Só demorei pra postar porque minha vida tem tido um pouco de
agitação ultimamente. Imaginem vocês que um dia eu estava na rua, encontrei uma
moeda e... Enfim, fora ter que doar meu rim à máfia holandesa, está tudo bem
agora.
Se vocês virem por aí um cartaz de “PROCURADA”, não sou eu,
ok?
Muitas pessoas têm me cobrado para falar de várias séries.
Harry Potter, Desventuras em série, A Herança (mais conhecida por ‘Eragon’), O
Senhor dos Aneis, Morada da Noite (ok, esse ninguém me cobra)... Mas decidi por
um bem mais hardcore. Para comemorar o Dia da Toalha. Agora vocês entenderão porque tinha gente por aí com uma toalha na mão. Não, não era uma festa do banho coletivo do qual você não foi convidado.
Na verdade, eu demorei pra falar sobre essa série, porque é
preciso estar extremamente inspirada para isso. E, como a maioria das pessoas,
eu sempre tive minhas melhores ideias enquanto tomava banho, então decidi levar
meu PC para o banheiro, a fim de registrá-las.
Como qualquer pessoa normal faria.
Postei sobre isso no
facebook, pessoas comentaram, e não sei como, a conversa evoluiu para uma
possível estreia minha na indústria pornô e a possibilidade de ficar linda,
rica e famosa fazendo isso.
Não postarei mais sobre isso. Ideias absurdamente atraentes
podem surgir...
*pensando sobre o assunto*
*eu teria que me depilar com frequência muito maior*
*e pagar a conta d’água*
*desistindo da ideia*
Então, o texto que se segue foi escrito em inúmeras etapas -
cada vez que eu ia buscar referências em algum dos livros eu resolvia ler um
pouco mais e inexplicavelmente tinham se passado duas horas - e regado a muita
dinamite pangaláctica.
O livro mais vendido em toda a galáxia, exceto no setor ZZ9
Plural Z Alfa.
O Guia do Mochileiro das Galáxias é uma série de ficção científica de Douglas Adams, baseada em um programa de rádio do mesmo autor de 1978, que virou uma série de seis episódios da BBC e um filme em 2005. É uma trilogia de quatro livros, que por acaso são cinco, que conta as aventuras de Arthur Dent, Ford Prefect, Zaphod Beeblebrox, Trillian, e o melhor de todos, Marvin, o robô maníaco depressivo.
Quando eu comprei a série, confesso que não sabia nada sobre ela. Geralmente os livros que eu compro na loca me rendem ótimas surpresas – como o excelente livro de aventura Choque Mortal – enquanto outros muito bem recomendados provavelmente viram uma decepção – vida A menina que não sabia ler.

━━━━━━━━━━━━━━━━━━━━━━━━━━━━━━

PROBLEMAS E TAREFAS:
1/ No texto em estudo, copie tudo desde "Postei sobre isso" até "podem surgir...", trocando "facebook" por "twitter".
2/ Passe para o inglês esta frase do texto em estudo: "Quando eu comprei a série, confesso que não sabia nada sobre ela."
3/ Leve adiante o texto sobre O Guia do Mochileiro das Galáxias a partir da última frase dele.

TRECHO DOS DADOS:
━━━━━━━━━━━━━━━━━━━━━━━━━━━━━━

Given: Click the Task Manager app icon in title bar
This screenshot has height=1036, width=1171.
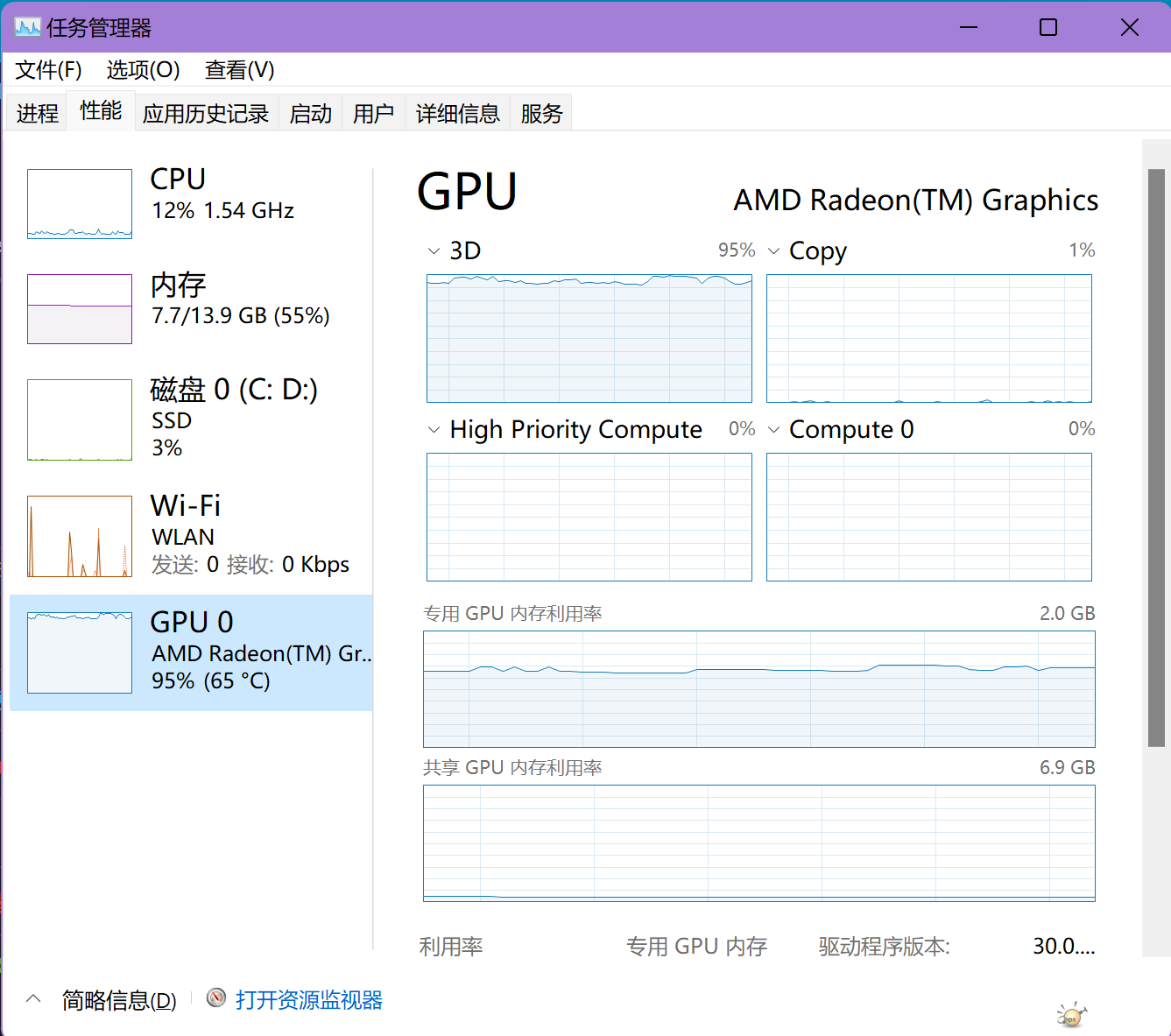Looking at the screenshot, I should pyautogui.click(x=27, y=27).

━━━━━━━━━━━━━━━━━━━━━━━━━━━━━━

RESPOSTAS POR TAREFA:
1/
Postei sobre isso no
twitter, pessoas comentaram, e não sei como, a conversa evoluiu para uma
possível estreia minha na indústria pornô e a possibilidade de ficar linda,
rica e famosa fazendo isso.
Não postarei mais sobre isso. Ideias absurdamente atraentes
podem surgir...

2/ When I bought the series, I confess I didn't know anything about it.

3/
Mas minha única referência para o Guia era “Superdesconto
Submarino! Toda a coleção Guia do Mochileiro das Galáxias por apenas R$29,90!”.
E foi uma das melhores surpresas da minha vida. Provavelmente empatado com o
dia em que eu perdi a... Ahnn, foi a melhor surpresa da minha
vida, com certeza.
Os livros pingam ironia, tiram sarros de si mesmos, aplicam
conhecimentos gerais, física, biologia, astronomia, matemática, filosofia, teologia,
cultura geral e geek praticamente o tempo todo. E, mais importante, trolla o
leitor constantemente.
Exemplo:
– Sabe – disse Arthur – é em ocasiões como essa, em que estou preso em uma câmara de descompressão de uma espaçonave vogon, com um sujeito de Betelgeuse, prestes a morrer asfixiado no espaço, que realmente lamento não ter ouvido o que minha mãe me dizia quando eu era garoto.
- Por quê? O que ela dizia?
- Não sei. Eu nunca escutei.
Não sei vocês, mas sempre separei, instintivamente, as
pessoas ao meu redor se gostavam ou não de Simpsons. Se não, automaticamente as
tratava de um jeito diferente. De cabeça, agora, me lembro de umas quatro
pessoas, e já peço desculpas antecipadamente: a culpa não é minha se meu
subconsciente prefere pessoas que apreciam a boa e fina sátira! Minha consciência apenas segue ordens!
Depois de separar as pessoas nessas categorias, eu ia para
casa, assistia a algumas temporadas em Springfield. Depois lia uns capítulos do Guia. Depois via mais algumas em Springfield.
E daí me perguntava: COMO é possível alguém não gostar disso!?
Sério, não entendo. Se o estilo dele fosse difícil de ser
compreendido – como João Guimarães Rosa – ou fosse extremamente descritivo –
como Tolkien – com muito esforço, eu entenderia.
E só leio Senhor dos Aneis porque acho que o enredo supera
qualquer necessidade de se saber contar uma história. Poderia ser contada em forma
de hai cai, que ainda assim seria uma das melhores histórias já escritas.
Foco, Sarah, foco... Você fala sobre isso outro dia...
Mas sério, eu não entendo.
Ora bolas caraminholas, quantos autores de sci-fi você
conhece cujo personagem SECUNDÁRIO – O Pensador Profundo - descobriu a resposta para a pergunta que aflige a humanidade sobre a Vida, o Universo e Tudo Mais?
Quantos autores ateus você conhece que provam a existência e
a inexistência de Deus no mesmo parágrafo?
Quantas explicações para o fato do ser humano falar o óbvio
constantemente você conhece que são melhores que se não exercitarem seus lábios
constantemente, seus cérebros começam a funcionar?
Mas sério, eu não entendo.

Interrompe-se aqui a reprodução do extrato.